The Distributed Hash Tree

Qqwy · May 2, 2016, 11:31am

All right. This is something that I came up with about half a year ago, and since then it got delayed over and over again.

Now, with multiple people here talking about possibly implementing a Blockchain or a censorship resistant protocol, I’ve decided that it is better to present the unfinished paper of the Distributed Hash Tree to the world now, than it is to possibly never publish it.

The Paper

For people wanting to read everything, here is the white paper I have written. I do not think that the paper is entirely done, but it might be better to get feedback now.
The Distributed Hash Tree - White Paper v0.6.2

Earlier versions:
v0.5.0

Tl;Dr:

A Distributed Hash Tree(DH3) is a distributed network that allows in-band content discovery. It is built upon the concept of the Distributed Hash Table, which has seen a lot of usage lately.

In some ways it is similar to a Blockchain, with as major advantages that not the whole state needs to be copied to all parties in the network, and that it is not necessary to spin up a new cryptocurrency to keep it running.
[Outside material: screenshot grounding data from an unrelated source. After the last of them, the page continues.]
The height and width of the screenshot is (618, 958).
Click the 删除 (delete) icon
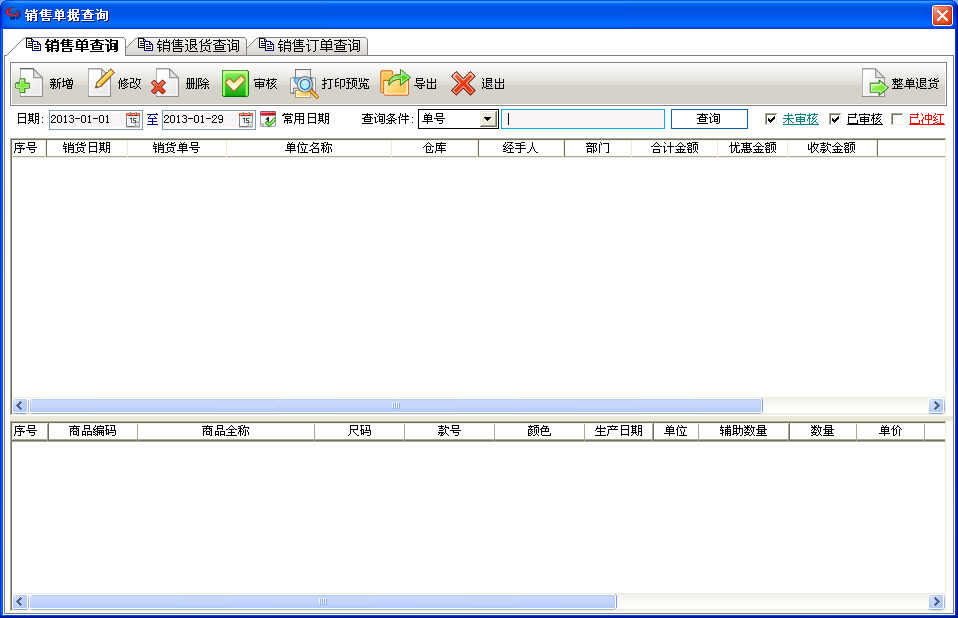point(164,83)
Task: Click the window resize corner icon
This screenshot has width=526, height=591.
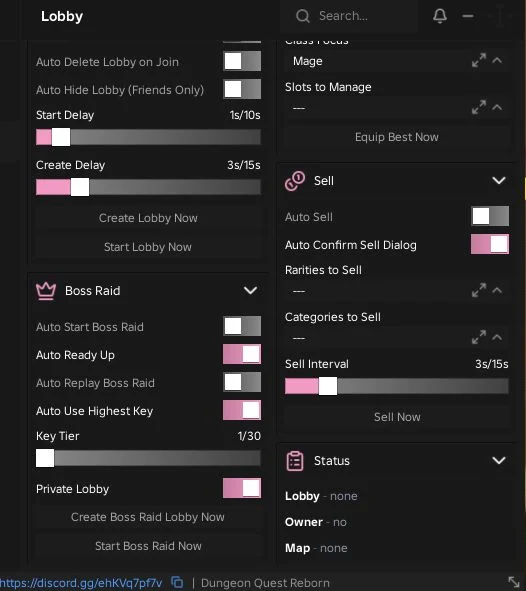Action: [514, 582]
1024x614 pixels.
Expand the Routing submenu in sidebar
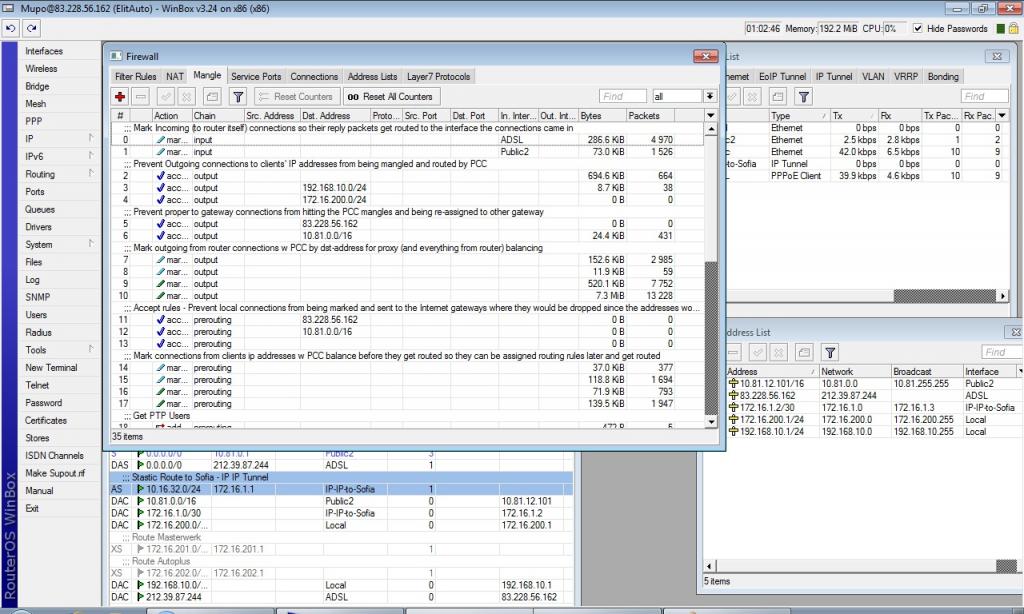pyautogui.click(x=90, y=174)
The major drawback is that the resulting consensus is tree-shaped, where siblings are unordered.

This makes it highly useful for things like distributed bulletin-board systems, distributed voting systems or distributed content discovery systems.

What is next?

I have created a proof-of-concept implementation in Ruby/Rails a few months back. This implementation was made to while simultaneously figuring out how all moving parts would work together, and therefore it is very ad-hoc. It will also break under anything but the tiniest loads.

I believe that Elixir is a very good candidate language to write a DH3 implementation in.
I will be creating a DH3-implementation over the next few months, but I would be very happy if you’d like to join me. After all, more eyes percieve more and I am certain that there are smarter people than me amongst you.

All right!

This is the first time I’ve publicized this idea, so any feedback, questions, ideas etc. is more than welcome.

georgeslandry · May 2, 2016, 8:55pm

I read your white paper. I think its genius. i recommend you look at vector clocks

Qqwy · May 3, 2016, 4:18pm

Thank you!

Vector Clocks are certainly interesting, although I don’t immediately see how they might be useful in a distributed system where an unknown (varying) number of nodes collaborate. Please do elaborate!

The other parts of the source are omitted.